● **EXERCISE INSTRUCTIONS**
Wherever the string "computer" appears in the records, return the line that holds it.

[Saved entries]
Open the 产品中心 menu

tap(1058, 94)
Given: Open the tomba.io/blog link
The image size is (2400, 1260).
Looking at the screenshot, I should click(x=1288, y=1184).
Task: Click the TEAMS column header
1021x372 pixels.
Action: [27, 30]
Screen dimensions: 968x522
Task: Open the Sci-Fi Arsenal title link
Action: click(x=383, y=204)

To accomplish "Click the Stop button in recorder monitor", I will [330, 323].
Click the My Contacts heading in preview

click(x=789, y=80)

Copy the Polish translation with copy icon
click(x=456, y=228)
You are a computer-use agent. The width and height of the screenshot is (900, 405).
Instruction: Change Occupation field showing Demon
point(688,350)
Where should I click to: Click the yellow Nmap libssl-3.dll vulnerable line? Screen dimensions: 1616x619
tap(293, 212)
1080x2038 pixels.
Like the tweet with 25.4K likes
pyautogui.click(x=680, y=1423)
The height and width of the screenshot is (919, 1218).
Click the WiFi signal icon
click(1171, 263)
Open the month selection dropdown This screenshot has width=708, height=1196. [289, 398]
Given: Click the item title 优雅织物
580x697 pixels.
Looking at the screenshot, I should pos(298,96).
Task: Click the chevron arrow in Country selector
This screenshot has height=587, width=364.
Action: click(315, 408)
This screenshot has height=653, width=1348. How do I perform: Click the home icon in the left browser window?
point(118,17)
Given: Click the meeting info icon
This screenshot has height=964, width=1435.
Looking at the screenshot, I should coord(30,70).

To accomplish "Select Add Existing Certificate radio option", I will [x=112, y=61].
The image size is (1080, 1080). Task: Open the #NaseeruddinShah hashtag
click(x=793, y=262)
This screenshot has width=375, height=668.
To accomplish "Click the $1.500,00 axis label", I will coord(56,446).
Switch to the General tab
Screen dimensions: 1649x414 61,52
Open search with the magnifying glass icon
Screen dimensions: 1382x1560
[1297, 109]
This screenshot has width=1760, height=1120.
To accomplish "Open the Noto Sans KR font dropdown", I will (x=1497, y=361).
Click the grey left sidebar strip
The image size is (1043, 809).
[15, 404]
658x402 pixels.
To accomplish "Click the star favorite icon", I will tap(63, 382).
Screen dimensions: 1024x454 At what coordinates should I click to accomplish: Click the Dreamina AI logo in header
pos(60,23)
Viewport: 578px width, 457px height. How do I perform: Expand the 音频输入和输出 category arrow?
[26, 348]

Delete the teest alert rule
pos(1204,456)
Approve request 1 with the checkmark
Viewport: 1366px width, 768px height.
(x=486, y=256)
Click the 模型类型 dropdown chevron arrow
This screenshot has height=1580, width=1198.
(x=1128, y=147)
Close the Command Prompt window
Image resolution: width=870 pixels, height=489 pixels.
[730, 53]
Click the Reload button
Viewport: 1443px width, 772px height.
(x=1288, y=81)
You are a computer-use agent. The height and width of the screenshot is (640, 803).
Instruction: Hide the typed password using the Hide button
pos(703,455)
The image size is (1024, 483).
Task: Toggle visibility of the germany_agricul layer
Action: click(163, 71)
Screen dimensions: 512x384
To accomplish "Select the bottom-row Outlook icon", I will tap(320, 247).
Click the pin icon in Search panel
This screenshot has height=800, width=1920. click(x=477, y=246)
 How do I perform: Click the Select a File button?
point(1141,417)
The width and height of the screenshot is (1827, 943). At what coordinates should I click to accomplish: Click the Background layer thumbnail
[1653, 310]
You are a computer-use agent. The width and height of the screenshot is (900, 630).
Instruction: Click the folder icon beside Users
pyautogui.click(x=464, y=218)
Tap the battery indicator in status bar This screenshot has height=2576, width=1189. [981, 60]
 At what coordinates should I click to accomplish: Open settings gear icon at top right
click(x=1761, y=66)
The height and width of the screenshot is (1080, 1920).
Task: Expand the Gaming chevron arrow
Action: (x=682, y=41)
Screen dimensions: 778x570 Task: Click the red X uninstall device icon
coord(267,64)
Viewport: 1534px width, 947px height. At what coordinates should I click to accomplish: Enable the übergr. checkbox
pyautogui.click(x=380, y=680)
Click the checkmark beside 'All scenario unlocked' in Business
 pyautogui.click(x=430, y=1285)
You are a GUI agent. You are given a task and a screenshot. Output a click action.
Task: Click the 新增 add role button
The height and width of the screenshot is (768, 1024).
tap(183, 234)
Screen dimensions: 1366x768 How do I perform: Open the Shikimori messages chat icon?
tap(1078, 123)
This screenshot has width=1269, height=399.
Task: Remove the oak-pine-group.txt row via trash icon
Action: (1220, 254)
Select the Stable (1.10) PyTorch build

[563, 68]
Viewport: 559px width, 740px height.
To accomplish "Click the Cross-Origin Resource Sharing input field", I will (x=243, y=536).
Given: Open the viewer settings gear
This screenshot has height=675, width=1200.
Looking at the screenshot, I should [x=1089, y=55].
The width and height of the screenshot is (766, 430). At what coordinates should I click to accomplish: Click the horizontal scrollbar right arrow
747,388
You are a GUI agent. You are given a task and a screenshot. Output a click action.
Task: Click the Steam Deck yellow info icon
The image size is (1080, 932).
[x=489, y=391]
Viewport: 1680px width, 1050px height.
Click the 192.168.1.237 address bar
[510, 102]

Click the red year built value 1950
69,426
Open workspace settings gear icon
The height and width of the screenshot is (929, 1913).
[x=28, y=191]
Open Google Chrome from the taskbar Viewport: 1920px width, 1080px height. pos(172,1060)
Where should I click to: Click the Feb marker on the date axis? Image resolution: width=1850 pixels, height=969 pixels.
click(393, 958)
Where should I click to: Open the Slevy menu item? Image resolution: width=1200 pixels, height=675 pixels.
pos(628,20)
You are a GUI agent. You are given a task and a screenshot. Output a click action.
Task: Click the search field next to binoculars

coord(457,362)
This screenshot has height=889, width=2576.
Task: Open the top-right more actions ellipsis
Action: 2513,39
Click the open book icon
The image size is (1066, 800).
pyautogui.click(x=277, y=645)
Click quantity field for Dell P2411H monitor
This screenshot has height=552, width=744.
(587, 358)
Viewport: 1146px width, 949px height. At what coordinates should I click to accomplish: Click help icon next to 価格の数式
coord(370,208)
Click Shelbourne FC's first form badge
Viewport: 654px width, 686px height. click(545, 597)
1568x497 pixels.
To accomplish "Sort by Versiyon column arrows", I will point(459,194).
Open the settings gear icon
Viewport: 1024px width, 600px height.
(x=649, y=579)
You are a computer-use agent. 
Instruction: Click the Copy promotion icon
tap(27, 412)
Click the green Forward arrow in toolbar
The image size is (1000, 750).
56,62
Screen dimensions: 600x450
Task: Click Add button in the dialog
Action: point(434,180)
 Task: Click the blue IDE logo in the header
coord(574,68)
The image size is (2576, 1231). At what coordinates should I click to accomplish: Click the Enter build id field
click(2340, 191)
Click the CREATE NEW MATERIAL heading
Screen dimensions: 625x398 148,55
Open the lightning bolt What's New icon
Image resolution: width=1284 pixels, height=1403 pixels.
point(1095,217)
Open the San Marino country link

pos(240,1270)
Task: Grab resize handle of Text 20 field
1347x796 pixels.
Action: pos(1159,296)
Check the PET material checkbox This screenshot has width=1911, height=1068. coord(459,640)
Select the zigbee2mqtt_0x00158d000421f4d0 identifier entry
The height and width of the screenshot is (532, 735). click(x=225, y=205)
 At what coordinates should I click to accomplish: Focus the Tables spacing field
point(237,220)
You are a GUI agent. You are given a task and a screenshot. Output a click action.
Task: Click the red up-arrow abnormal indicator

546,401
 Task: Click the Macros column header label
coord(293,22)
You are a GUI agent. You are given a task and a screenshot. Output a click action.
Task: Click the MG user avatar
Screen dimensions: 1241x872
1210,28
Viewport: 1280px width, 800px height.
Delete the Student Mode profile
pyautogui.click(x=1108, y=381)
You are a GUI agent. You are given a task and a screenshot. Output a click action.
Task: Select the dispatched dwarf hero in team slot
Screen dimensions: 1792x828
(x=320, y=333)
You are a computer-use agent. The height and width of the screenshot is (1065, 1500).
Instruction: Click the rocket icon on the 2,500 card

● **SOLUTION TO THIS TASK**
You are a computer-use agent. The width and height of the screenshot is (900, 405).
You are a computer-use agent. The height and width of the screenshot is (640, 803).
You are a computer-use agent. The width and height of the screenshot is (900, 630).
You are a computer-use agent. 
You are a computer-use agent. The height and width of the screenshot is (1065, 1500).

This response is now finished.